Bioluminescent Wood Created Using Fungi: A New Sustainable Lighting Material

Researchers in Switzerland have figured out how to make wood glow in the dark—without wires, batteries, or synthetic chemicals. By carefully combining the white rot fungus Desarmillaria tabescens with blocks of balsa wood, scientists from Empa created a hybrid material that produces visible bioluminescence for hours at a time.

This isn’t speculative science. It’s a reproducible, biology-based material that could one day light up buildings, signs, and surfaces using nothing but moisture, oxygen, and fungi.

A Glow That Starts With Decay

The glow—long known as “foxfire”—emerges from the fungal breakdown of lignin, the complex molecule that gives wood its structure. In nature, certain white rot fungi like Desarmillaria and Armillaria produce light while decomposing fallen logs. But until now, replicating and sustaining that light in a controlled setting had proved difficult.

The breakthrough came when the team soaked lightweight balsa wood in a cellulose-rich growth medium and allowed it to be colonised by D. tabescens over 3–4 months. When the blocks were exposed to air and gradually dehydrated, they began to emit a steady bluish-green glow—strong enough to illuminate lettering carved into the surface.

How the Fungal Light Works

The chemical chain behind the glow is a series of reactions known as the caffeic acid cycle. As D. tabescens degrades lignin, it produces intermediates like hispidin and luciferin. When luciferin is oxidised by the enzyme luciferase in the presence of oxygen, it emits visible light.

The most intense glow occurred when wood had a moisture content between 700–1200%—extremely saturated by conventional standards, but ideal for this fungus. Moisture, oxygen, and time proved to be the three key variables.

Importantly, the study confirmed that this bioluminescence is not a fluke. The light returned after rehydrating dried blocks, and similar results were replicated across hundreds of samples.

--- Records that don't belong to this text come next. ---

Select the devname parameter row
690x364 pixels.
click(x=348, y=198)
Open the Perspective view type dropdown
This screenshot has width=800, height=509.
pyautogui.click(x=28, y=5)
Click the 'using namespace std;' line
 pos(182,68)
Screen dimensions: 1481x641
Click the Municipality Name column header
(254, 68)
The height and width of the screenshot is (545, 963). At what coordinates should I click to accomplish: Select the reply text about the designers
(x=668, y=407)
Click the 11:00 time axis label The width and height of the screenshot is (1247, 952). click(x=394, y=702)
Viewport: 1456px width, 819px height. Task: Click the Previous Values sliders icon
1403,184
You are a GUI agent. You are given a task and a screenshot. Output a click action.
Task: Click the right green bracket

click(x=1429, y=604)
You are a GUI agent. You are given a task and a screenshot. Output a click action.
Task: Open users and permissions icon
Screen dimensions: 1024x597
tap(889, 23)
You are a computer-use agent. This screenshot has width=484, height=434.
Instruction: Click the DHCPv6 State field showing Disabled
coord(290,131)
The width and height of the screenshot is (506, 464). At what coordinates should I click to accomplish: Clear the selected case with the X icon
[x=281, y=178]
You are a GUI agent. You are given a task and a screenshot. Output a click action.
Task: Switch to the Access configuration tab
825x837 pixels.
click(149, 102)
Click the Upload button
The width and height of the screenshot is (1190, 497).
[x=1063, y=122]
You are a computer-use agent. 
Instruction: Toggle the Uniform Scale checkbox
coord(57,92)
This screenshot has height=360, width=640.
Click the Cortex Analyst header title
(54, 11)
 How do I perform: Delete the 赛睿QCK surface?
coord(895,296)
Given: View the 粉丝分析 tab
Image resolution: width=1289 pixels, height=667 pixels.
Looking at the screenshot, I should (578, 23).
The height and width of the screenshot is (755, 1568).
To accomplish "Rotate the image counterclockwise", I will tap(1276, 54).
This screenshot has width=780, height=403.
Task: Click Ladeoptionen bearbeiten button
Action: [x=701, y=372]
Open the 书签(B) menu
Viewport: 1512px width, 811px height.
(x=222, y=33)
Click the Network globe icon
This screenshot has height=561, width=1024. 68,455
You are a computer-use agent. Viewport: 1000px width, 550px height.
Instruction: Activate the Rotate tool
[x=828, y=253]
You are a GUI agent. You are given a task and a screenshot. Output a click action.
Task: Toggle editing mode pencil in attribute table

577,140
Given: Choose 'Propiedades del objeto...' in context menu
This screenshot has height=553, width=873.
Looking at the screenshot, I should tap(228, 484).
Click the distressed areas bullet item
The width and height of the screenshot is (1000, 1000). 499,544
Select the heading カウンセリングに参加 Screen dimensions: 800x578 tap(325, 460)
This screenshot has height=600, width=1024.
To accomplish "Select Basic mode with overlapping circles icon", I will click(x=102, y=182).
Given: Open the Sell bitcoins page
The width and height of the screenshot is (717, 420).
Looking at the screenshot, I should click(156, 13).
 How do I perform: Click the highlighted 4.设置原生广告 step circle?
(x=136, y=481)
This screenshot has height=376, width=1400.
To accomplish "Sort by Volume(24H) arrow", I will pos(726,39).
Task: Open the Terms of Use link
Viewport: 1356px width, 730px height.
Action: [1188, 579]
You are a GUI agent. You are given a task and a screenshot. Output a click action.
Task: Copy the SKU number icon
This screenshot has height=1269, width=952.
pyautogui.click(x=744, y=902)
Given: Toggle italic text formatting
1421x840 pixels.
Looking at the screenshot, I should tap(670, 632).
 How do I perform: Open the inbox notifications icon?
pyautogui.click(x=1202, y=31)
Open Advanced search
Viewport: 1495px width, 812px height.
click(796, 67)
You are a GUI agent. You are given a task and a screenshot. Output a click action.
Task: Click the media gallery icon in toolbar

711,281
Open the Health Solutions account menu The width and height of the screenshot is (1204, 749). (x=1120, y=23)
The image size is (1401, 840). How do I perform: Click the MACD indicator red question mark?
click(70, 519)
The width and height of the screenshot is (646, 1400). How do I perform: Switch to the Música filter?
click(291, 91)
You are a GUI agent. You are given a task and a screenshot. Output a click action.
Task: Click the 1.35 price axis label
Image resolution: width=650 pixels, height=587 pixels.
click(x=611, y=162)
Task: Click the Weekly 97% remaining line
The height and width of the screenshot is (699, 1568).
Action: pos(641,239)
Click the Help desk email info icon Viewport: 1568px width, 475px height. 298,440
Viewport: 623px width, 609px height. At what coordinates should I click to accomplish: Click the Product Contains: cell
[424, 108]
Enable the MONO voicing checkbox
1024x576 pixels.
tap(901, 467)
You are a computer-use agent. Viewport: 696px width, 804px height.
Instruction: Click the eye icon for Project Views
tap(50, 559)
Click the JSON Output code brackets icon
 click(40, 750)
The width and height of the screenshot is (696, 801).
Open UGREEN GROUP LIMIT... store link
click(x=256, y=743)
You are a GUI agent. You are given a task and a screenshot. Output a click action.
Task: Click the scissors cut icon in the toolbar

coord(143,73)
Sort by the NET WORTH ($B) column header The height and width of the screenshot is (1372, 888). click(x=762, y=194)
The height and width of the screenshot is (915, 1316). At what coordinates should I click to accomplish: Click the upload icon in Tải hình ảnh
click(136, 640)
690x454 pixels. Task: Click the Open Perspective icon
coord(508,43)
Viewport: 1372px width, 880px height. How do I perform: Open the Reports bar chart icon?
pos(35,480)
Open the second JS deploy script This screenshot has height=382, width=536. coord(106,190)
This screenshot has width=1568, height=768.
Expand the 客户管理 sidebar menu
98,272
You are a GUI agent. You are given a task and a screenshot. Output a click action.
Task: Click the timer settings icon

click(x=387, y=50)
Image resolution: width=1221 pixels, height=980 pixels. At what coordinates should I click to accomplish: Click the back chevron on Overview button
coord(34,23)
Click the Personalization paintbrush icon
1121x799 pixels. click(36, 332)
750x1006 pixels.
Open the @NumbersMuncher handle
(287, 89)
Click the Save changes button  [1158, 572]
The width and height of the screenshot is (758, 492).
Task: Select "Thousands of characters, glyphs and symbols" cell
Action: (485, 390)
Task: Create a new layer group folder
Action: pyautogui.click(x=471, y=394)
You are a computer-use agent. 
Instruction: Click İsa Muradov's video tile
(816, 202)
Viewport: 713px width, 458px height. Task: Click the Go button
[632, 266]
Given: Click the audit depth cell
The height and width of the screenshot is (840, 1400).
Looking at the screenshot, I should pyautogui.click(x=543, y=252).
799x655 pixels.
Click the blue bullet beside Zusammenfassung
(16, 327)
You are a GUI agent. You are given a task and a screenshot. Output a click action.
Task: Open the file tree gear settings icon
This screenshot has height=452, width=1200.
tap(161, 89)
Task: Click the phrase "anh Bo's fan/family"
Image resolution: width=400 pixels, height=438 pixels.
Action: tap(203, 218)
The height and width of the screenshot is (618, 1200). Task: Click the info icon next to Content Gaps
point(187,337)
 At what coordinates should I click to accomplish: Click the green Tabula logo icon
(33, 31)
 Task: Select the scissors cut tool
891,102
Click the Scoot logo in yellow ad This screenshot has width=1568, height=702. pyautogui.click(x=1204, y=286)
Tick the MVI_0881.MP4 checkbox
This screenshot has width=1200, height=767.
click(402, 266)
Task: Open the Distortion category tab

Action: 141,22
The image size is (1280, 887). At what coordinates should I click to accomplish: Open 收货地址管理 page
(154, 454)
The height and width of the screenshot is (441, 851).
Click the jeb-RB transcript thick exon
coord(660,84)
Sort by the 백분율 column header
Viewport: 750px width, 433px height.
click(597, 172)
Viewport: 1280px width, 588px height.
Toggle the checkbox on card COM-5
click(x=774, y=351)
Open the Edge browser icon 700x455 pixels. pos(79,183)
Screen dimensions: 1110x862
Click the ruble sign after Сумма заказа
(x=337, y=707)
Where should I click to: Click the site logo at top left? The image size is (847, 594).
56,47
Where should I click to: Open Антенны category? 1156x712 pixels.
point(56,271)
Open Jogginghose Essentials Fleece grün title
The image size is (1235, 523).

A Material with Built-In Light

What makes this system so promising is that the light comes from within the material itself. The wood acts as structure, nutrient source, and diffusion medium all at once. By avoiding chemical treatment, the researchers preserved the fungi’s ability to grow and glow—making this a true “living material”.

Unlike traditional LEDs or glow-in-the-dark plastics, this material is biodegradable, self-sustaining, and doesn’t require external power. It also doesn’t overheat, making it safe for use in indoor settings or low-light applications where soft, non-invasive lighting is desired.

Beyond Gimmickry: Real Potential?

This isn’t just about novelty. The research team sees bioluminescent wood as a serious candidate for future low-energy lighting systems. It could reduce electricity use, cut CO₂ emissions, and lower light pollution—all while using waste wood and naturally occurring fungi.

According to the authors, applications could include ambient interior lighting, signage, eco-design products, or even living sensors. Unlike single-use glow sticks or battery-powered LEDs, these materials regenerate their glow with the right environmental conditions.

It’s also an example of what fungi can do when integrated into materials science—not as additives or decorations, but as active, functional agents.

Fungi Are the Factory

D. tabescens is doing the heavy lifting here. It degrades lignin, converts biochemical intermediates into light-emitting molecules, and maintains the physical integrity of the wood. The fungus even creates its own aeration system via rhizomorphs—specialised structures that channel oxygen through the wet wood matrix.

The study also found that bioluminescence was stronger when lignin content was high and fungal colonisation was robust. It dropped off after extended degradation, when the lignin had been mostly consumed—suggesting a natural feedback loop that governs light output.

One Step Closer to Living Architecture

With careful control of species, substrates, and conditions, fungal bioluminescence can now be engineered. That opens the door to a new class of “living” materials—objects that respond, repair, or emit light without human intervention.

The wood-glow combo might not replace your desk lamp yet, but it signals a larger shift: mycelium isn’t just for packaging and plastics. It can play a functional role in how we design sustainable, low-impact materials in the built environment.